Rechtspraak
UWV besluit dat geen recht op een WIA-uitkering bestaat omdat appellant minder dan 35% arbeidsongeschikt is. Het bezwaar en beroep tegen dit besluit worden ongegrond verklaard. Appellant heeft in hoger beroep aangevoerd dat zijn beperkingen voor het verrichten van arbeid door de verzekeringsartsen van UWV zijn onderschat en dat hij, gelet op zijn beperkingen, niet in staat is de voor hem geselecteerde voorbeeldfuncties te vervullen. Ter onderbouwing van het ingenomen standpunt verwijst appellant onder meer naar de WSW-indicatie waaruit volgt dat werken in het vrije bedrijf eerst mogelijk is onder begeleiding. Op grond van artikel 9, aanhef en onder c, van het Schattingsbesluit arbeidsongeschiktheidswetten (Schattingsbesluit) kan een dergelijke begeleiding in redelijkheid niet van een werkgever worden verlangd.

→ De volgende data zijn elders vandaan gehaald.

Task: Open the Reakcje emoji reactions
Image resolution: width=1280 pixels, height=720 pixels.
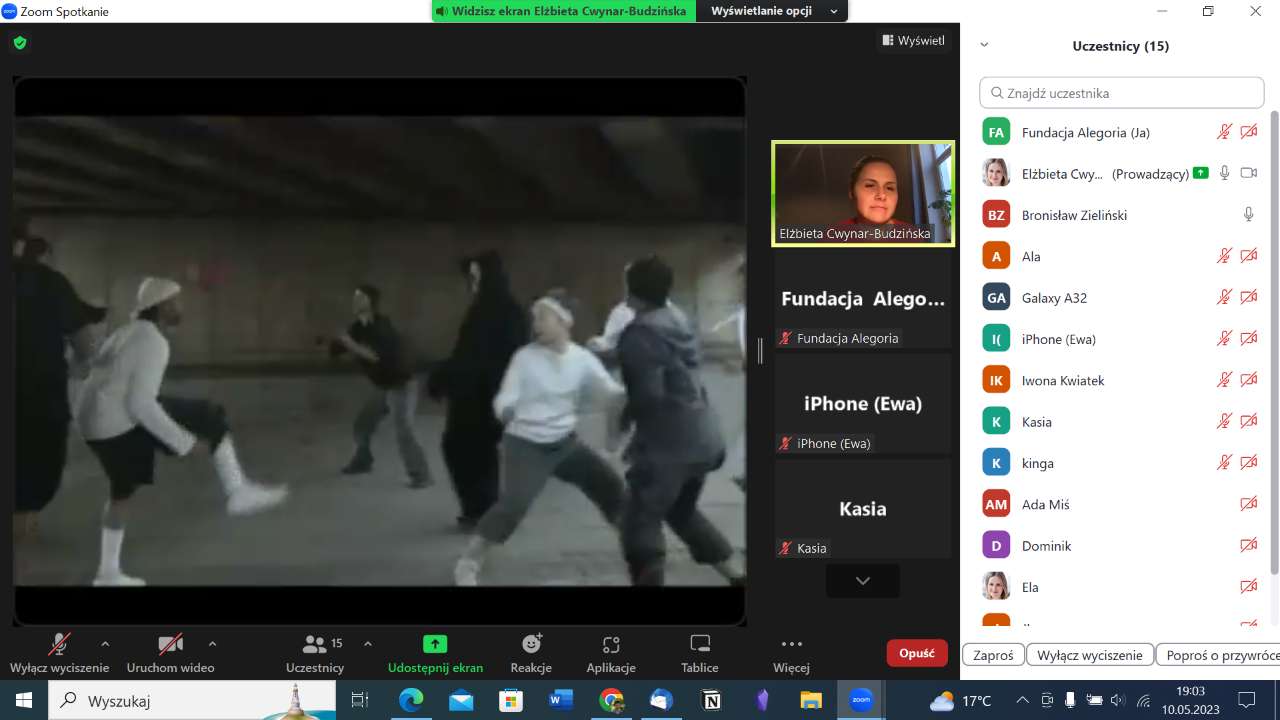Action: point(531,645)
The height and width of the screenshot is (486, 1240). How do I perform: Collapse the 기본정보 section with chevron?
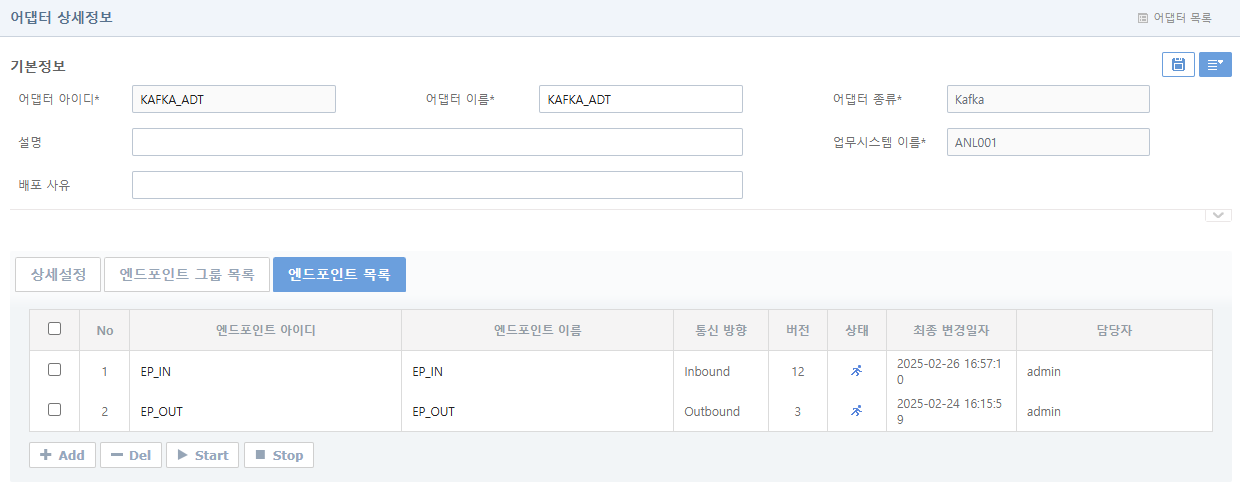pyautogui.click(x=1218, y=215)

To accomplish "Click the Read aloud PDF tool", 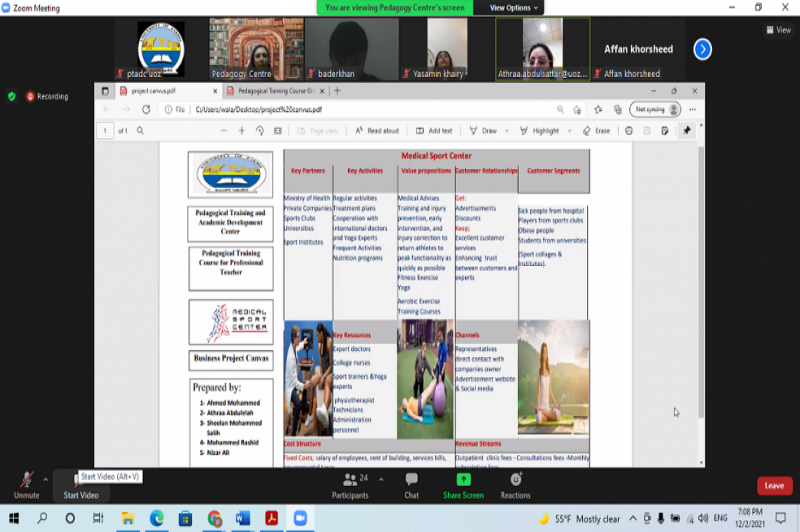I will [x=376, y=131].
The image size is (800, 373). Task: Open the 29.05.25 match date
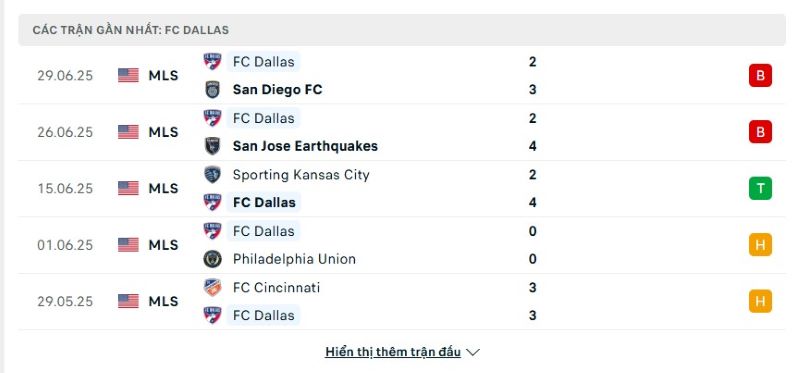(65, 301)
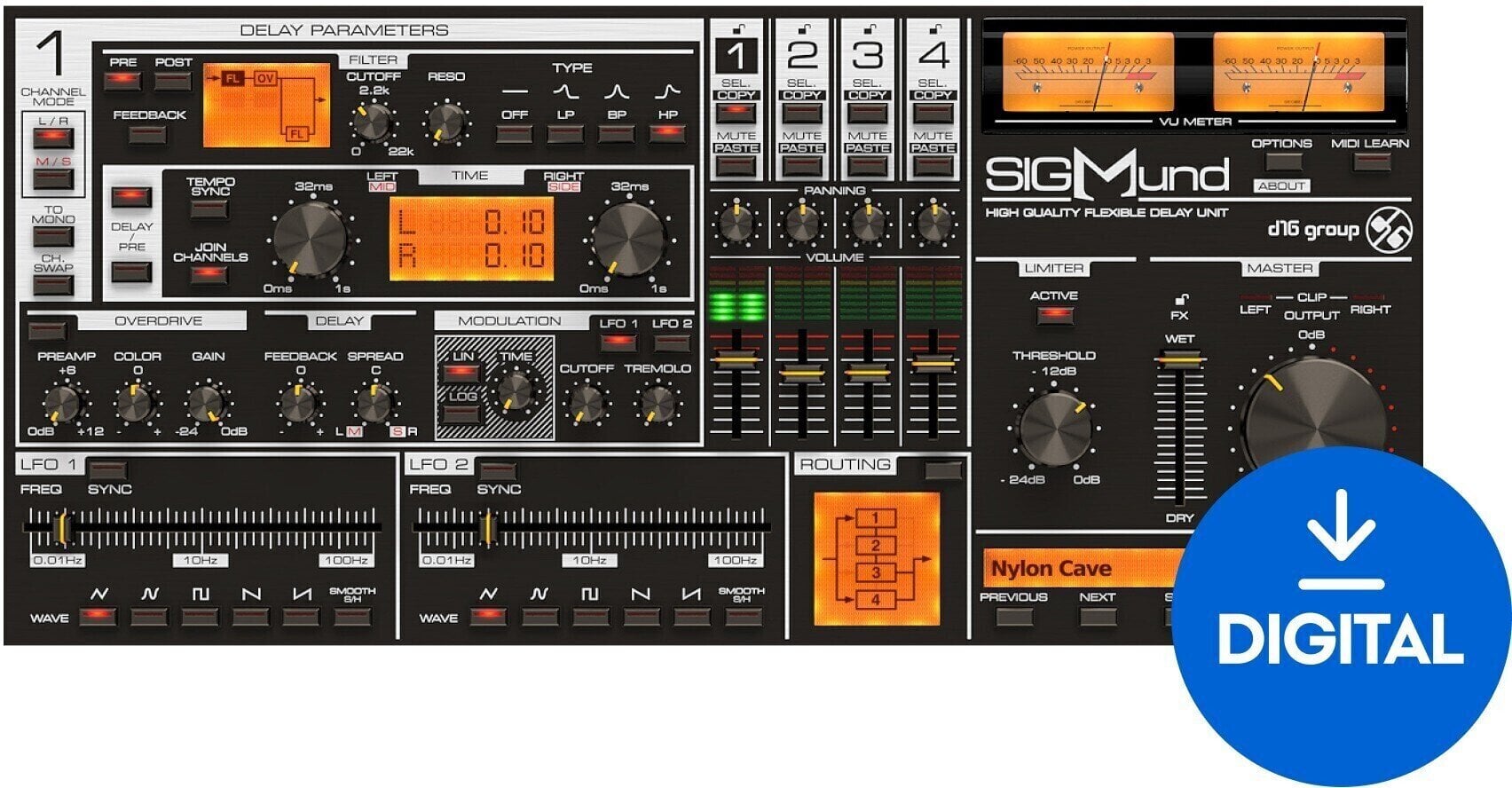
Task: Switch to delay line 3 tab
Action: 867,56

De Centrale Raad van Beroep oordeelt als volgt. In hoger beroep heeft appellant geen objectief medische informatie ingebracht die aan de conclusies van de verzekeringsartsen doet twijfelen. De aan appellant toegekende WSW-indicatie biedt geen aanknopingspunten voor een ander oordeel. Volgens vaste rechtspraak (zie de uitspraak van de Raad van 2 maart 2011, ECLI:NL:CRVB:2011:BP7599) komt in zaken als deze aan een besluit tot toelating tot de doelgroep van de WSW, mede gelet op het gegeven dat hierbij een ander toetsingskader wordt gehanteerd dan bij een Wet WIA-beoordeling, geen doorslaggevende betekenis toe. Dit neemt echter niet weg dat daaraan ook niet elke betekenis kan worden ontzegd. De zich onder de gedingstukken bevindende stukken met betrekking tot de WSW-indicatie bevatten geen medische gegevens die aanleiding geven appellant meer of zwaarder beperkt te achten dan door de verzekeringsartsen is vastgesteld.